OHIO student among group that presented to U.S. Congress on Ohio drug epidemic
The pain. The shock. The tears. The funeral. It was all too much to endure for Rachel DeMaio’s family and friends. They knew they had to stick together, lean on each other and educate their community about the drug epidemic. Little did they know that community would grow to include the United States Congress.
Ohio University student Katie Bender was one of four young women who presented to the Congressional Addiction, Treatment and Recovery Caucus co-chaired by Rep. Tim Ryan (D-OH) Sept. 19 about their drug awareness group, Rachel’s Angels. Also presenting were Maggie Weber and Hailey Vieltorf, University of Akron students; and Sierra Shannon, a student at The Ohio State University.
The organization is named after their friend Rachel DeMaio who, when she was 17-years-old, died from an accidental drug overdose of cocaine laced with carfentanil, a synthetic opioid that is 10,000 as powerful as morphine.
“I lost my best friend to a poison more powerful than any other,” said Bender, an OHIO sophomore studying commercial photography. “It’s hard to not see her at my house every weekend, at holidays with my family, or even to just send her a simple message. Rachel’s Angels is here to keep her name and message alive. I will never let her story die.”
The mission of Rachel’s Angels is to stop young people from experimenting and becoming addicted to drugs through anti-drug awareness and education programs. Additionally, for those young people using drugs, the organization hopes to connect them to services which will help them sooner rather than later.
“The girls surpassed my expectations. Their voices have been so compelling and loud; their ideas put into actions,” said Rachel DeMaio’s mother and president of Rachel’s Angels, Cindy DeMaio. “I could not have done this without them.”
The Rachel’s Angels Drugs = Death curriculum is being taught in high school health classes in Akron Public Schools by “Angels,” student ambassadors of the program trained to present the curriculum. The group also recently partnered with the Cleveland Clinic and the class will be in a Cleveland school this fall.
Rep. Ryan attended one of their presentations in the Akron, Ohio, area and afterwards, he invited the group to speak to Congress to tell their story and ask for more support, according to Bender.

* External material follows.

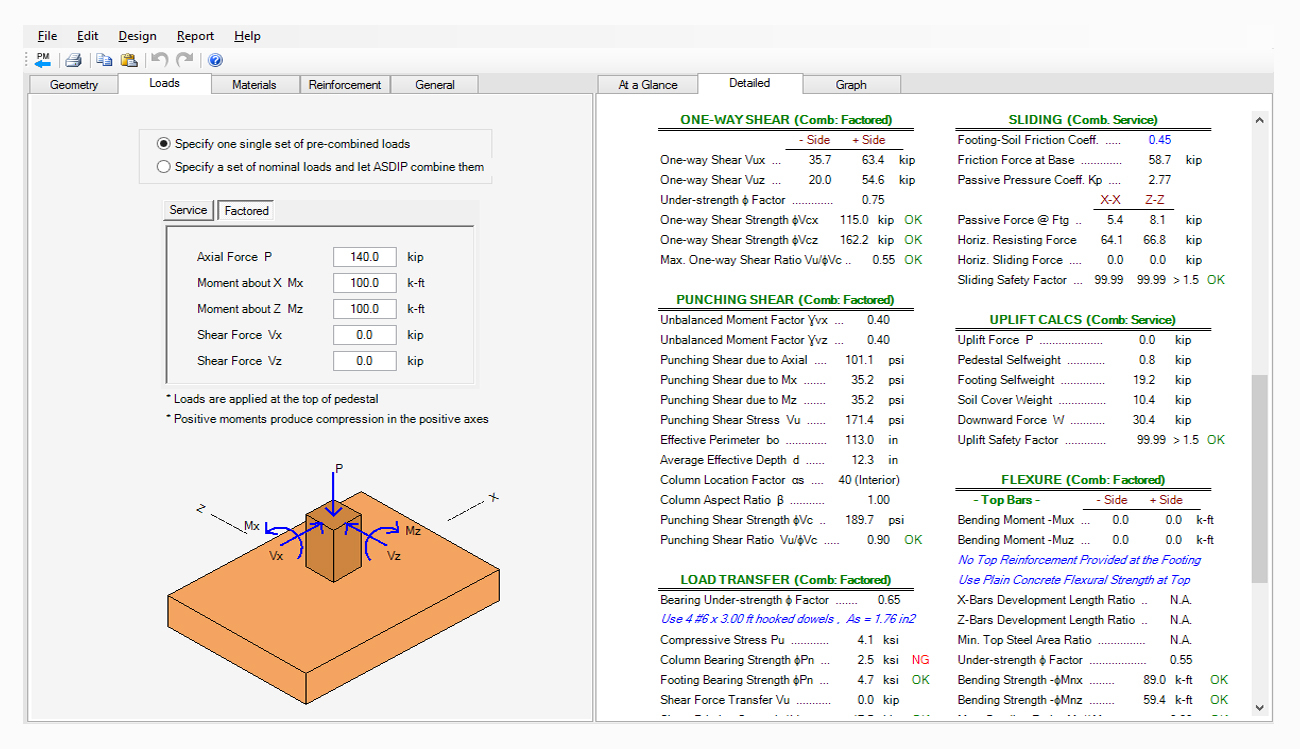Screen dimensions: 1300x749
Task: Click the results scrollbar down arrow
Action: pos(1259,708)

“It was a surreal moment,” Bender noted. “I felt a moment of bliss because this is one of many goals that we wanted to achieve. It really hit me when I listened to my friend's perspective Rachel’s death. She was crying so hard that she could no longer finish her speech to Congress. It was our job to finish it for her. I truly felt like I was surrounded with the greatest people talking about the most amazing person that I’ve had the pleasure of knowing.”
The group asked for funding and brought up the possibility for a law to be created in Rachel DeMaio’s name, The DeMaio Law. Bender explained the law would allow there to be harsher punishments for dealers who sell to underage teenagers and kids.

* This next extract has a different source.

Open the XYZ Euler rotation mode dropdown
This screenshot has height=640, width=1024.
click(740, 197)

“They have truly turned a tragedy into a triumph,” said Karen Weber, Maggie Weber’s mother and vice president of Rachel’s Angels. “Each step of this path has had its challenges. It takes an emotional toll to continue to share Rachel’s story, yet they do so with grace and dignity. It also is a true time commitment, often missing classes and rearranging work in order to present to their peers.”